[[ Exercise data open ]]

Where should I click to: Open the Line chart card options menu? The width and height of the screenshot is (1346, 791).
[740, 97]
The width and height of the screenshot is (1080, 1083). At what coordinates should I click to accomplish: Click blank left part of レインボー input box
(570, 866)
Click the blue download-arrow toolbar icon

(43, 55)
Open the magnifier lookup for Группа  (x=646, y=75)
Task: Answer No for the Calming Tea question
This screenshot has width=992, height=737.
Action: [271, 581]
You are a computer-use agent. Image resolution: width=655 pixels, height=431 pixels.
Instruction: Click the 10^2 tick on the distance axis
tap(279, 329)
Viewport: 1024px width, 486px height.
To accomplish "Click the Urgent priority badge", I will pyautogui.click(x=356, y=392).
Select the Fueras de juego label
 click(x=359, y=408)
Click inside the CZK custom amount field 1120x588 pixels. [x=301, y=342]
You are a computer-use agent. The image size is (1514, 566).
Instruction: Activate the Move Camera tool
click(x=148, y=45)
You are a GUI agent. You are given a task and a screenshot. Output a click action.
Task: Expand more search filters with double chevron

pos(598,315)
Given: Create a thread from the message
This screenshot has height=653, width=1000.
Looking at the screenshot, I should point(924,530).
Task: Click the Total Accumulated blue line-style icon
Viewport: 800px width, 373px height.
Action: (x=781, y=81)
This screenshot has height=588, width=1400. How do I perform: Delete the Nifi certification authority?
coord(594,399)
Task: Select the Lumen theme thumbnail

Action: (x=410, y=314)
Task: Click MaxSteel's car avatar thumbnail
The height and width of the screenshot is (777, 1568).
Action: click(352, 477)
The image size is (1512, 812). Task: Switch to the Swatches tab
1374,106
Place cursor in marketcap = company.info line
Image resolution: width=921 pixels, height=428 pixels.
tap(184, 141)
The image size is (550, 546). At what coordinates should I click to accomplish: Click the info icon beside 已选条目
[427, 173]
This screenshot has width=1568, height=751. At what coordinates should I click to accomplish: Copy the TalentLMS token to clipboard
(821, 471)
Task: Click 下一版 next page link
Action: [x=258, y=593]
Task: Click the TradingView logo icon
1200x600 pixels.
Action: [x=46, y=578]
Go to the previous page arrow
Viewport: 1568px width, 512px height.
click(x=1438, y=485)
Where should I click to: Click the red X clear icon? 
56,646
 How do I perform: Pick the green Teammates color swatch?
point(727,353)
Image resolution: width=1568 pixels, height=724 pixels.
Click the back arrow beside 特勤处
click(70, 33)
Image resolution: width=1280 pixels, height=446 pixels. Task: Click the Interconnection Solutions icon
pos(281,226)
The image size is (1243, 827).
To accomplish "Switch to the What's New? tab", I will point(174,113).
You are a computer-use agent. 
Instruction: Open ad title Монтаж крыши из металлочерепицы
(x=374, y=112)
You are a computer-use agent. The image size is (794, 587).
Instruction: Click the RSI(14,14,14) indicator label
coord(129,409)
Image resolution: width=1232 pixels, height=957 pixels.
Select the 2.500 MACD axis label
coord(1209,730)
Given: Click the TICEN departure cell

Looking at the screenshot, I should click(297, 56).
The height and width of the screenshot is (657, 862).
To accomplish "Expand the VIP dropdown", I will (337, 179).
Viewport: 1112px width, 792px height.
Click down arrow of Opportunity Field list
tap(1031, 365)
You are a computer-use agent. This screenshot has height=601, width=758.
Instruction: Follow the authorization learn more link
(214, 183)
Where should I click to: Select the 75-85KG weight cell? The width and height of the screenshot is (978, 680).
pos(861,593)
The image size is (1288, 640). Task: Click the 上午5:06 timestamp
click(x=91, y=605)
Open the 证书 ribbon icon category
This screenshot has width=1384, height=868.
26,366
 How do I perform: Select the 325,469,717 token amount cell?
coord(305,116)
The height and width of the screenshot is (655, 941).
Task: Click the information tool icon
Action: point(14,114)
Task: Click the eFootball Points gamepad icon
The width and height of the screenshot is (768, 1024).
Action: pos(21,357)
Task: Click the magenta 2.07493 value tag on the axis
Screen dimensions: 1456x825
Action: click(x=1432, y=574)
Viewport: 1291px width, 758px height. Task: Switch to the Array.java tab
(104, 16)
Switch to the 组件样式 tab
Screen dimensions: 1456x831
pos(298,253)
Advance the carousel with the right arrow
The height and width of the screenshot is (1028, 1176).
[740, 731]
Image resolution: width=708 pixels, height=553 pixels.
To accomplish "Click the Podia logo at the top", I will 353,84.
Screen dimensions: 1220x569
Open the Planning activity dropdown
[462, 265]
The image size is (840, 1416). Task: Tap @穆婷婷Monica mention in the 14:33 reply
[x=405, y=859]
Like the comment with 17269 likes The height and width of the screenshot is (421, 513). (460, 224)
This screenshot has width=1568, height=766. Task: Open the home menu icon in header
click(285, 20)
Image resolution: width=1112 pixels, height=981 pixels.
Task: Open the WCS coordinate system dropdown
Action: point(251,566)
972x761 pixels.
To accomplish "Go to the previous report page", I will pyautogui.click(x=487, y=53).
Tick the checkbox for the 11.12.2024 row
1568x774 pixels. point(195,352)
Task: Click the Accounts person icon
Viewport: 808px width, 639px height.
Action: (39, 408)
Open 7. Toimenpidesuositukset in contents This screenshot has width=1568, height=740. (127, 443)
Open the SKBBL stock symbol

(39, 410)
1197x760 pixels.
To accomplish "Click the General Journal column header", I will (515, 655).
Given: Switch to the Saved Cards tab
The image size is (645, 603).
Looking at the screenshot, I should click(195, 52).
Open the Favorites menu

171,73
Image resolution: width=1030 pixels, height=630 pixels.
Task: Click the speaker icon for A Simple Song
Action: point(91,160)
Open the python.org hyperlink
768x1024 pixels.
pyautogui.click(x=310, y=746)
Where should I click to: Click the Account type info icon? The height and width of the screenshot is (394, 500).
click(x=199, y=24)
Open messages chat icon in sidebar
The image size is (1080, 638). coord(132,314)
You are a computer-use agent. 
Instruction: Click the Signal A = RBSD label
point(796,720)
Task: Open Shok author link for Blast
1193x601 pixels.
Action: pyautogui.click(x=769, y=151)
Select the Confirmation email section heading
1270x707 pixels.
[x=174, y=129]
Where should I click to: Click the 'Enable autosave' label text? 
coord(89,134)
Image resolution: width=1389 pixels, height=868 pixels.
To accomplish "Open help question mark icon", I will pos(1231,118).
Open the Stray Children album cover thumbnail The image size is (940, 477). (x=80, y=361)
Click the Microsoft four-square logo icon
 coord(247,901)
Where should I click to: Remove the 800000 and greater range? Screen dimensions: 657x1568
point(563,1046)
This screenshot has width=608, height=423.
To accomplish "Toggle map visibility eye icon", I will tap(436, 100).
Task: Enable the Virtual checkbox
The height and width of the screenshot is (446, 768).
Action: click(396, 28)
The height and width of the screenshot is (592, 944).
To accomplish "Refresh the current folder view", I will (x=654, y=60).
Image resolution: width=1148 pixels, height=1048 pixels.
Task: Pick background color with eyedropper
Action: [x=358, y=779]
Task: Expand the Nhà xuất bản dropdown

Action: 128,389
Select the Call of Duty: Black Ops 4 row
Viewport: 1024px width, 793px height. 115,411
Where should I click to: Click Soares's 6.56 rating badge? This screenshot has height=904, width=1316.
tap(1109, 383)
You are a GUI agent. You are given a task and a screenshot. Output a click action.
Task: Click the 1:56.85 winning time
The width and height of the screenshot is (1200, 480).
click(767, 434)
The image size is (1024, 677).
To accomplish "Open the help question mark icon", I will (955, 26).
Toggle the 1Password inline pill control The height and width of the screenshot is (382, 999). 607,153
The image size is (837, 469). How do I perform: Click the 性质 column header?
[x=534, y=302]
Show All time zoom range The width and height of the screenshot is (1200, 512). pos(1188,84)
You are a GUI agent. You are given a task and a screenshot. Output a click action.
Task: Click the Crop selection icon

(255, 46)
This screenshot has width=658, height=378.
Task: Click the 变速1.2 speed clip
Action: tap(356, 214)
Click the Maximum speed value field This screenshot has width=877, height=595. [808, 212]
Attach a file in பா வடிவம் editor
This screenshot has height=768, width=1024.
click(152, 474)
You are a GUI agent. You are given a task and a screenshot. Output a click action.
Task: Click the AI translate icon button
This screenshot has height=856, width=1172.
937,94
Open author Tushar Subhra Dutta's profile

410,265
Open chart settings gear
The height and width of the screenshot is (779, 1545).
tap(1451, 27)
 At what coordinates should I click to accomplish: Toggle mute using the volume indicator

[[ Exercise data closed ]]

== Problem details ==
Set down exactly the lines of the data above, beginning with the line that has "Viewport: 1024px width, 486px height." and ending with the line that has "You are a computer-use agent. The image size is (1514, 566).", and no others.

== Exercise answer ==
Viewport: 1024px width, 486px height.
To accomplish "Click the Urgent priority badge", I will pyautogui.click(x=356, y=392).
Select the Fueras de juego label
 click(x=359, y=408)
Click inside the CZK custom amount field 1120x588 pixels. [x=301, y=342]
You are a computer-use agent. The image size is (1514, 566).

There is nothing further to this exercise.